Усталость исчезла, а с ней и недавний упадок духа. Оба испытывали необычайный прилив жизнерадостности, и странная иллюзия полного омоложения, которая преследовала епископа с его первого дня в Харчестере, неизмеримо усилилась. Он чувствовал себя пятнадцатилетним сорвиголовой.
— Эй, Кошкодав, где спит твой дворецкий? — спросил он после глубокомысленной паузы.
— Не знаю. А что?
— Да просто я подумал, как было бы здорово пойти и укрепить над его дверью кувшин с водой.
Глаза директора заблестели.
— Еще как здорово!
Некоторое время они размышляли, потом директор испустил басистый смешок.
— Чего ты хихикаешь? — осведомился епископ.
— Да просто вспомнил, каким последним ослом ты выглядел сегодня, когда порол чушь про Жирнягу.
Чело епископа омрачилось, несмотря на превосходное расположение духа.

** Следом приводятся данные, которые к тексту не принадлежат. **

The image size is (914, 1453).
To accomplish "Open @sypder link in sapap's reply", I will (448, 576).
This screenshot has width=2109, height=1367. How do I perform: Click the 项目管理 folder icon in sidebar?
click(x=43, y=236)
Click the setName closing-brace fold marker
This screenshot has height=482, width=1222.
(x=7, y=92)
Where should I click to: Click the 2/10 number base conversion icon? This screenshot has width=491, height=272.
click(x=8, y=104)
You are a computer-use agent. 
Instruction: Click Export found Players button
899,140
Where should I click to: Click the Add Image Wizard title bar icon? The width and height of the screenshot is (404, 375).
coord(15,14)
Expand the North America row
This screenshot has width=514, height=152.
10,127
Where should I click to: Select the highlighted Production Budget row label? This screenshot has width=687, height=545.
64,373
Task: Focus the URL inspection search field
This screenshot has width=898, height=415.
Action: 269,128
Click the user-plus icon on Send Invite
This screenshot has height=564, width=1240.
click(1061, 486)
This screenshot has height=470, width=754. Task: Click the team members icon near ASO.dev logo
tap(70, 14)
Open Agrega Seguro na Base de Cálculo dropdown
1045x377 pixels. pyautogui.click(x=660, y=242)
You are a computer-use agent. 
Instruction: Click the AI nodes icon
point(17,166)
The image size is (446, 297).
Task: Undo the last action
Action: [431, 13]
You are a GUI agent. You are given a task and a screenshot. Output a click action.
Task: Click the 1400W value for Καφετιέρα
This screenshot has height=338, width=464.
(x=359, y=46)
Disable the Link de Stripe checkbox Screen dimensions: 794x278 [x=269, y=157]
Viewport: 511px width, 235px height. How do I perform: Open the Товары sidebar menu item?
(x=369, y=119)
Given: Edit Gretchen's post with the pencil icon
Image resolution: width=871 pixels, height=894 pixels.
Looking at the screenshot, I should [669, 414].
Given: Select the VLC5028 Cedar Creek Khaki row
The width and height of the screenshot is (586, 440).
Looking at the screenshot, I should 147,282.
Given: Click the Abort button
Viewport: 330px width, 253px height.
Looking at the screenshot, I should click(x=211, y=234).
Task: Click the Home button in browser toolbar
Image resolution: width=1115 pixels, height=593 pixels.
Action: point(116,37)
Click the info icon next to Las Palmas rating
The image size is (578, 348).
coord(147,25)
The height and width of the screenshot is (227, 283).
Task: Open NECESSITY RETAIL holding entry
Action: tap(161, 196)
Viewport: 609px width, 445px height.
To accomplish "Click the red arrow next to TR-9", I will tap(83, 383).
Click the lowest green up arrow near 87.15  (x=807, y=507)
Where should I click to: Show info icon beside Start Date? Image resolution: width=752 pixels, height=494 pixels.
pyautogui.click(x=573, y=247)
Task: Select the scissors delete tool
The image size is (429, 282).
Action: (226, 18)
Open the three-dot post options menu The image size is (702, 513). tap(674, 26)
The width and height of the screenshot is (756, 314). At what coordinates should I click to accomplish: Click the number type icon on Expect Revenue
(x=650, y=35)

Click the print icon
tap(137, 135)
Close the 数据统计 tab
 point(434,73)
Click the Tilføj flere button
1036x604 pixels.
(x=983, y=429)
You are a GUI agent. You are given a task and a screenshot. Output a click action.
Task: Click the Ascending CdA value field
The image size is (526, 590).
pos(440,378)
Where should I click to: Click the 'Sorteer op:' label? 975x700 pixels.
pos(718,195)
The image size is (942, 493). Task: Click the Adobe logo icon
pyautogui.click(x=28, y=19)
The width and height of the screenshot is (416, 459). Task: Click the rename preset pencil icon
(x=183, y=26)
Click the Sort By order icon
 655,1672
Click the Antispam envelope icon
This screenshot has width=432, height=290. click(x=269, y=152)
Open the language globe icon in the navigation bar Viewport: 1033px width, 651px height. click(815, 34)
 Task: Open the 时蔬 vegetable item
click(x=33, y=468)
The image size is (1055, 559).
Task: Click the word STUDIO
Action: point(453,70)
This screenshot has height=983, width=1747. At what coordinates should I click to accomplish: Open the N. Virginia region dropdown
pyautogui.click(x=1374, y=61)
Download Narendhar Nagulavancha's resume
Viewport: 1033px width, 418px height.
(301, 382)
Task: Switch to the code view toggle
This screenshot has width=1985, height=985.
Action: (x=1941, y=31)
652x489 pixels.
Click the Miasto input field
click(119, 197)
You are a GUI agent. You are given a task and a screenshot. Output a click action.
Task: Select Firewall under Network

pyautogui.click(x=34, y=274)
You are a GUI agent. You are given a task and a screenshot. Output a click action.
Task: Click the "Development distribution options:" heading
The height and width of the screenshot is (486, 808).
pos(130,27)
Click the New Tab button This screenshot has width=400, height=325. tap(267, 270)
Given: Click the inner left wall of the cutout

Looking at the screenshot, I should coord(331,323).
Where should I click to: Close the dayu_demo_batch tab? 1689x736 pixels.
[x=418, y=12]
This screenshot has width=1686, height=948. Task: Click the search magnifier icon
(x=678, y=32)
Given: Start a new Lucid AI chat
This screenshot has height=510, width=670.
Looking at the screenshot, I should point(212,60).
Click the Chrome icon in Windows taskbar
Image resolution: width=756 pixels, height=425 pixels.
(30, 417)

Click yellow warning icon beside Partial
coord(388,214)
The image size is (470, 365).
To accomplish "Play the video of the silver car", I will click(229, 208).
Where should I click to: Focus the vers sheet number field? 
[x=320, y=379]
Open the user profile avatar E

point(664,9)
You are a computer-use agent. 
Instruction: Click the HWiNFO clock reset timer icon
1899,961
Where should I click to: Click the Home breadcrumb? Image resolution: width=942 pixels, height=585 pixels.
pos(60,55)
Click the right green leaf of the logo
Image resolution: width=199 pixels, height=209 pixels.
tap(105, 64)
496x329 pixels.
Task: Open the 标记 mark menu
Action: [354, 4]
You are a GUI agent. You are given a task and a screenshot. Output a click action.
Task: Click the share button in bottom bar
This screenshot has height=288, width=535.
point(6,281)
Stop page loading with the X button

— А каково мне было произносить панегирик — да, да, гнуснейший панегирик — тому, кто, как мы оба знаем, был подлюгой первой величины. С какой это стати Жирняге воздвигают статуи?
— Ну, полагаю, он как-никак строитель Империи, — сказал директор, человек справедливый.
— Совсем в его духе, — пробурчал епископ. — Всегда лез вперед. Если я с кем не желал иметь дела, так это с Жирнягой.
— И я, — согласился директор. — А смех у него был премерзкий — точно клей лили из кувшина.
— И обжора, если помнишь. Его сосед по дортуару рассказывал мне, что как-то он съел три ломтя хлеба, густо намазанные коричневым гуталином, после того как умял банку мясных консервов.
— Между нами говоря, я всегда подозревал, что он лямзил булочки в школьной лавке. Не хочу выдвигать поспешные обвинения, не подкрепленные неопровержимыми уликами, однако мне всегда казалось крайне странным, что в самые тяжелые недели семестра, когда у всех было туго с деньгами, никто ни разу не видел Жирнягу без булочки.
— Кошкодав, — сказал епископ, — я расскажу тебе про Жирнягу то, что не стало достоянием гласности. В финальной встрече между моим отделением и его на первенство школы в тысяча восемьсот восемьдесят восьмом году он во время борьбы за мяч преднамеренно ударил меня бутсой по голени.
— Не может быть!
— Но было.
— Только подумать!
— Против простого пинка в голень, — холодно продолжал епископ, — никто возражать не станет. Обычное я — тебе, ты — мне, неотъемлемое от нормального функционирования общества. Но когда подлюга умышленно замахивается и бьет, поставив целью свалить тебя, это уже слишком!